Alex D'Amour

November 25, 2014

**Why?**

- Stealth regularization (AIC, CV, LASSO)
- Legitimate regularization (nonparametric regression)
- Infer “relevant” parameters (vaguely causal?)

**This talk**: Find a model that provides the best predictive performance for our given sample size. Note that predictive performance includes estimation uncertainty, bias, and residual variation.

**Holy grail**: Eliminate high-dimensional nuisance without high-dimensional priors.

**Is the truth…**

- Finite dimensional and sparse? (Donoho et al. Compressed sensing, fundamentally parametric.)
- Infinite dimensional and dense? (Meng 2014, Everything is variation, fundamentally nonparametric.)

**This talk**: The latter. There may exist a sparse set of predictors, but no reason to believe that the predictors as collected define the proper basis for such sparsity.

**More reading**: Liu and Yang, 2009. “Parametric or nonparametric? A parametricness index for model selection.”

**Example**
Let \( X_i \) be a \( p \)-dimensional multivariate normal with covariance matrix \( \Sigma \) defined so that \( \Sigma_{k,l} = \rho^{|k-l|} \), \( 0 < \rho < 1 \).

Consider: \[ Y_i \sim X_{i,2} - \rho X_{i,1} + 0.2 X_{i,p} + \mathcal N(0,3). \]

“True”“ model includes covariates \( (1,2,p) \). But for any subset \( A \subset \{1,\cdots ,p\} \), \[ Y_i | X_{i,A} \sim \beta_A^{\top} X_{i,A}\mathcal + N(0, \sigma_A). \] because \( (Y_i,X_i) \) are jointly multivariate normal.

"Truth” only has special status because it has minimal residual variance.

Simulation: \( N = 100 \), \( p=25 \), \( \rho = 0.75 \).

For simplicity, consider only growing models \( A_k = \{1, \cdots, k\} \).

**Is it a…**

- Inference problem? (LASSO)
- Decision problem? (Carvalho)

**This talk**: Design problem!

- Not a facet of the underlying system (so not inference).
- Done beforehand to define the problem, incorporating inferential constraints (so not decision).
- Which available conditional distribution can we reliably estimate?

**Estimands mean something.**

- \( \beta_1 \) is only meaningful in context of the rest of \( A \). Cross-model inference about \( \beta_1 \) is awkward, requires meaningless symmetries (Berk et al).

**Separation of selection inference.**

- Arguably post-selection inference impossible without separation (Leeb and Potscher).
- Where distributions exist, require strong assumptions, difficult hypotheses (Lockhart et al).

**Separation of selection and inference.**

- Garden of forking paths.
[M]odels become stochastic in an opaque way when their selection is affected by human intervention based on post-hoc considerations such as “in retrospect only one of these two variables should be in the model” or “it turns out the predictive benefit of this variable is too weak to warrant the cost of collecting it.” (Berk et al 2013).

**Wasserman's HARNESS**

- Response to Lockhart et al LASSO hypothesis testing paper.
- Randomly split data.
- Model selection with one half.
- Conditional on selected model, standard inference on other half.
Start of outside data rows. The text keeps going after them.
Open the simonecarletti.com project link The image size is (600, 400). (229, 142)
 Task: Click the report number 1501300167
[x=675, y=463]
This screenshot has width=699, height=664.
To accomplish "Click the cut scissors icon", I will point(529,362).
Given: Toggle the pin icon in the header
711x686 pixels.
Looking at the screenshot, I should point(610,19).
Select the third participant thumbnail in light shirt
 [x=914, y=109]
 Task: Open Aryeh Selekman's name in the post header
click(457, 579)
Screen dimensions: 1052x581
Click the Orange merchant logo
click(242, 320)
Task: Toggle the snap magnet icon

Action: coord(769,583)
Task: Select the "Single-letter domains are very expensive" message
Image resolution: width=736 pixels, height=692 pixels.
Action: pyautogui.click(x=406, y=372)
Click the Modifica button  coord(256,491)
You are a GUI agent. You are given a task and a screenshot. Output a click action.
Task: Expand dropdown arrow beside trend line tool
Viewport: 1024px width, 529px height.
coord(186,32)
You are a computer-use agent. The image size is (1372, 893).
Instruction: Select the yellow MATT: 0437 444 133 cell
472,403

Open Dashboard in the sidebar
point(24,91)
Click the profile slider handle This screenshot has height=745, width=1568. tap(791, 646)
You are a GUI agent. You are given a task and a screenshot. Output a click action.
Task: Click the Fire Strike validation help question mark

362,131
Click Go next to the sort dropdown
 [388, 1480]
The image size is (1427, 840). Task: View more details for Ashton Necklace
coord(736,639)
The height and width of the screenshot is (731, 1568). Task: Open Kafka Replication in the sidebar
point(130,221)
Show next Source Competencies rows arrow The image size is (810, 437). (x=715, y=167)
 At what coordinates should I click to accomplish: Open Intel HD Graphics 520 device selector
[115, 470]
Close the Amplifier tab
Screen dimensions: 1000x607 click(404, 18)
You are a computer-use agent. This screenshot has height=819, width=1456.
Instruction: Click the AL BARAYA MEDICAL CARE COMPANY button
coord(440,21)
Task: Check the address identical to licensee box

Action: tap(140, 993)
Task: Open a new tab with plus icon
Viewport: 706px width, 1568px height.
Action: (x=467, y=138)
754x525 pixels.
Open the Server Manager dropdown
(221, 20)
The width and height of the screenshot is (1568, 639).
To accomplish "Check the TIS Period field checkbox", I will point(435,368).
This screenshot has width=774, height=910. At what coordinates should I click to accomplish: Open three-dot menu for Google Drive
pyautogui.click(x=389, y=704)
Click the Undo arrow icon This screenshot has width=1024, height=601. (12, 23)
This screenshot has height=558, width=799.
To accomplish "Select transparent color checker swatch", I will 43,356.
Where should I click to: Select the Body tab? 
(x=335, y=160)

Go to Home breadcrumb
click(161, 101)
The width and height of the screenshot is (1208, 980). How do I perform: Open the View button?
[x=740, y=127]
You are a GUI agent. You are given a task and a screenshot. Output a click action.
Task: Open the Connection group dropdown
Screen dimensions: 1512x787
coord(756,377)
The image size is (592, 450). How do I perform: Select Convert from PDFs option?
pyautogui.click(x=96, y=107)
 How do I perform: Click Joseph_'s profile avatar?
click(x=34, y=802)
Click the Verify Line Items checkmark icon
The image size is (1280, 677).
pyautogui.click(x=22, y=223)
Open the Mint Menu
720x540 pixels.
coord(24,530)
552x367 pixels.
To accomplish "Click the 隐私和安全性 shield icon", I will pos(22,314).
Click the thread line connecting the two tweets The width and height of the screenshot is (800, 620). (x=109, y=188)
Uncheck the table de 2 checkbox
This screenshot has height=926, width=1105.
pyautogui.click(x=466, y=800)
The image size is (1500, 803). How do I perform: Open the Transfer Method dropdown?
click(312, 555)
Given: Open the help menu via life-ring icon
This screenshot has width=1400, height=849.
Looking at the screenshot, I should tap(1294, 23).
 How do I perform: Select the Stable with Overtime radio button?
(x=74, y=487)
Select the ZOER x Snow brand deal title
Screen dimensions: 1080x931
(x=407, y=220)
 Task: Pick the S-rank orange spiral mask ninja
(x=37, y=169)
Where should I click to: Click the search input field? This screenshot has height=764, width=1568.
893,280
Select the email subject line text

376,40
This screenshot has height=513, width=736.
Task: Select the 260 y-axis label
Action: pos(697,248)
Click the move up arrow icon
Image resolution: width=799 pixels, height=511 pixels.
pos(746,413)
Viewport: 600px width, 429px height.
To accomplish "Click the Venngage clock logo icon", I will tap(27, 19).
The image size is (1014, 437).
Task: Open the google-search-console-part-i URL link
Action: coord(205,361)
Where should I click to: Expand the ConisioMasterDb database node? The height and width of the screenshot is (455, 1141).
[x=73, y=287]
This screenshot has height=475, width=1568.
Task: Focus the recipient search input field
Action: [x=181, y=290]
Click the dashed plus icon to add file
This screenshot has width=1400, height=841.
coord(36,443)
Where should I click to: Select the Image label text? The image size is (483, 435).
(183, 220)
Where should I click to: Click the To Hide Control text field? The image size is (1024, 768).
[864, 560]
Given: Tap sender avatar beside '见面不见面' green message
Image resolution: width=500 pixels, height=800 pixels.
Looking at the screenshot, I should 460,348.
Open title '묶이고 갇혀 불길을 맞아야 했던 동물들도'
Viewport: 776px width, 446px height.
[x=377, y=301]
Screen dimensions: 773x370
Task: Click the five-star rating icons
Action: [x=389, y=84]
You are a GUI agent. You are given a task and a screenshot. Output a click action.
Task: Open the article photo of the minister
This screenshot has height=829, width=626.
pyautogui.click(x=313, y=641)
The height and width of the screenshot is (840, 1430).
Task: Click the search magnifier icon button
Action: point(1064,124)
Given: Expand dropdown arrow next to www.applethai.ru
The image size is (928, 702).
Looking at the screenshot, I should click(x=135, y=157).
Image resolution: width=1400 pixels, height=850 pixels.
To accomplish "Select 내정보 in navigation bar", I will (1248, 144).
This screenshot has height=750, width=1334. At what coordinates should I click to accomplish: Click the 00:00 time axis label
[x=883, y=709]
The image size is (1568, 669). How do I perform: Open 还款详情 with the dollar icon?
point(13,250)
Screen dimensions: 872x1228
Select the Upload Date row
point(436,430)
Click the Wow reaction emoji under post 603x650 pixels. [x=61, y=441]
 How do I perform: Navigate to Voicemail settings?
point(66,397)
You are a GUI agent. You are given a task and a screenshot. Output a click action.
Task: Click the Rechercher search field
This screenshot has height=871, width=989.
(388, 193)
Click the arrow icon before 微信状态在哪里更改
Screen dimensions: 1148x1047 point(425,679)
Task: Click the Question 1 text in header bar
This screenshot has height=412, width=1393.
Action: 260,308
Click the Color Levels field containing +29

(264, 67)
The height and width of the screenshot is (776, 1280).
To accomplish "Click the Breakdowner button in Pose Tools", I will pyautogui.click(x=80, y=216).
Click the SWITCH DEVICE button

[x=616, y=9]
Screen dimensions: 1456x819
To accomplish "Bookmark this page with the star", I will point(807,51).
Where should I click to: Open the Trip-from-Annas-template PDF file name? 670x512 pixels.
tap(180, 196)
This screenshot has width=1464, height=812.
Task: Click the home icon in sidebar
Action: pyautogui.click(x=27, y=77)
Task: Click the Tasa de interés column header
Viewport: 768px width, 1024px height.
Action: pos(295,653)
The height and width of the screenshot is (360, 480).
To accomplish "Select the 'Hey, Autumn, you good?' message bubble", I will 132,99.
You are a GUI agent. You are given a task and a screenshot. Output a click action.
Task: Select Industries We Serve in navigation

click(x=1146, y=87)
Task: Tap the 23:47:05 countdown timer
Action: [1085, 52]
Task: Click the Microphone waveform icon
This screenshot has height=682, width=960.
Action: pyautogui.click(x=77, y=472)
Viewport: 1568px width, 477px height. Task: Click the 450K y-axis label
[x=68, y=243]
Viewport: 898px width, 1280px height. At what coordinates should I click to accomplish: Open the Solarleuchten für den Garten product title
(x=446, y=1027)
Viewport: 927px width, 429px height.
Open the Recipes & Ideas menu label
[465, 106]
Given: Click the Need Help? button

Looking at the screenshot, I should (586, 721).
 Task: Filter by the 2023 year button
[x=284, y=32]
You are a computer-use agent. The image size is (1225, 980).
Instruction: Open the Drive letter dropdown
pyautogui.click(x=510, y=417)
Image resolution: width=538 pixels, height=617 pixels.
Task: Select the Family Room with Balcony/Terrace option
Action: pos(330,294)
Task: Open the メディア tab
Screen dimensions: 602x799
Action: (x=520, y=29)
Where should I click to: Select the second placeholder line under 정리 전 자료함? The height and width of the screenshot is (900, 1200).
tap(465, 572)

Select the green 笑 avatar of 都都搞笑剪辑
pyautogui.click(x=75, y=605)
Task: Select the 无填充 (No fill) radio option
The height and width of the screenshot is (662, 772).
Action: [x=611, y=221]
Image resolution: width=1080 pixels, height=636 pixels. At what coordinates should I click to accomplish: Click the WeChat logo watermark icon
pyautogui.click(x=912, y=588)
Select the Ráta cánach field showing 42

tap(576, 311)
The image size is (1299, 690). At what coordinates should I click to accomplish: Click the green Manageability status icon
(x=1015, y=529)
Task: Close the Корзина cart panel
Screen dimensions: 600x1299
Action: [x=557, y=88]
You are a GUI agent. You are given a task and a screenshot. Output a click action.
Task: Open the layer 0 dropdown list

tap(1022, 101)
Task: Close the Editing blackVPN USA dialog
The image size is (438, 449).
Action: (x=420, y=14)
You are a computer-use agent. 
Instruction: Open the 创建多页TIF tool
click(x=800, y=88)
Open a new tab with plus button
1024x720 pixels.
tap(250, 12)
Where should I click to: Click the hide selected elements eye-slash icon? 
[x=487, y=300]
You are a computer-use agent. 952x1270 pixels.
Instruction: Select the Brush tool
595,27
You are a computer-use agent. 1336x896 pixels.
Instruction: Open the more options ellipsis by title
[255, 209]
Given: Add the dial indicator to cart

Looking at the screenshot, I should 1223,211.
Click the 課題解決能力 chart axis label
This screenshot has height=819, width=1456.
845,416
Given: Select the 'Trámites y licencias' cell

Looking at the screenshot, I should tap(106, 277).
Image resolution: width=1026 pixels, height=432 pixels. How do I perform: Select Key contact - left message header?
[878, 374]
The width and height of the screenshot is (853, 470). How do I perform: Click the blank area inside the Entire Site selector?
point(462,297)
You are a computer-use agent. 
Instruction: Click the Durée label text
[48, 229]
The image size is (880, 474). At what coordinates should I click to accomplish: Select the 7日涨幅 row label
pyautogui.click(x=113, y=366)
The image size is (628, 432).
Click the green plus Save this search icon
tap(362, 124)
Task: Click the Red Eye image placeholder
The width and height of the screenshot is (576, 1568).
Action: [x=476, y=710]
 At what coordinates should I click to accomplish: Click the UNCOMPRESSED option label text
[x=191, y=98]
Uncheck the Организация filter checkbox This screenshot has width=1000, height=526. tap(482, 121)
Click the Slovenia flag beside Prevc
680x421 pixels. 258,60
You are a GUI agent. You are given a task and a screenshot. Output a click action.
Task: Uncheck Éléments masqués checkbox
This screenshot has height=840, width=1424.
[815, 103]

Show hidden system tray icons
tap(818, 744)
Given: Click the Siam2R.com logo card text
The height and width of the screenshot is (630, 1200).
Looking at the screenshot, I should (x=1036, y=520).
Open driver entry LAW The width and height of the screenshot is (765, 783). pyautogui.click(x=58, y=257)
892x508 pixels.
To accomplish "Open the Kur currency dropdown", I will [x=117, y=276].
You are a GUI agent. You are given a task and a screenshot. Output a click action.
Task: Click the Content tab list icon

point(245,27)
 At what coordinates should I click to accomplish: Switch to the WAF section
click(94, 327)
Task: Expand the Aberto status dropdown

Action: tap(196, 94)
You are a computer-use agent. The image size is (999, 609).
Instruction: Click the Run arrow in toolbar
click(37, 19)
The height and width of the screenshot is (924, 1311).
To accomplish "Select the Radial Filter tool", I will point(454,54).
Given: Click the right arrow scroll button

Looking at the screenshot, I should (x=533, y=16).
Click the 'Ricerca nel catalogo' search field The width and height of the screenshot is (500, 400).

**Issues with Data Splitting**

Some statisticians are uncomfortable with data-splitting. There are two common objections. The first is that the inferences are random: if we repeat the procedure we will get different answers. The second is that it is wasteful.(Wasserman in response to Lockhart et al.)

**Principled Data Splitting**

- Can we use design principles to improve data-splitting techniques?
- Splitting can be skewed to alleviate concerns.
- Optimization can be exchanged with randomization to navigate optimality/robustness tradeoff.

**Key idea**: Inference is already conditional on \( X \). “Splitting on observables”
can be used to improve power, restrict randomization without biasing inference.

Assume \( (Y_i, X_i) \) multivariate normal, as before.

**Procedure**:

- Use a penalized log-likelihood information criterion to select a model (AIC, BIC, DIC, or other)
- Compute predictive intervals for \( Y^{rep} \) using selected model.

**Lemma**:
Under the multivariate normal model, for fixed split sizes in the model selection set \( n_1 \) and the inference set \( n_2 \), the optimal (oracle) splitting policy maximizes the leverage of the points in the inference set with respect to the selected model.

**Proof**:
Linear regression information criteria have the form
\[ myIC = n_1\log \hat \sigma_A^2 + 2g(p_A, n_1) + C, \]
where \( g \) is a function of model size and sample size, and \( C \) is a constant shared by all models.

Because of multivariate normality, residuals for any set \( A \) are mean-zero normal, so \[ \hat \sigma_A^2 \sim \sigma^2_A \chi^2_{n-p}, \] so all expectations of \( myIC \) do not depend on \( X \).

Meanwhile, the predictive variance has the form:
\[ Var(Y) = X_A^{rep}(X_A^{\top}X_A)^{-1}X_A^{rep\top} \sigma^2_A \]
with trace decreasing in the *leverage* of inference set.

**Achieving the (leverage) oracle**:

- Sequential designs to maximize expected leverage for likely models.

**Relaxed assumptions**:

- Without MVN, model selection depends on \( X \).
- Selection/inference tradeoffs need to be formulated.

**Evaluation**:

- Oracle model recovery is not the goal.
- \( p \) is infinite for all \( N \)? Stochastic process perspective for finite samples.

**Cross-pollenation**:

- Algorithms from CUR decompositions, algorithmic leveraging (Mohoney et al).
- Leverage-based sampling from surveys.
- Complementary model selection and inference methods.

**Goal**:

- Select model to minimize predictive risk given the current sample size.
- Report valid inferences conditional on this model.

**Don't care if**:

- Different model at different sample sizes.
- True/false positives.

**Achievable by**:

- Separating model selection and inference.
- Optimize using design principles.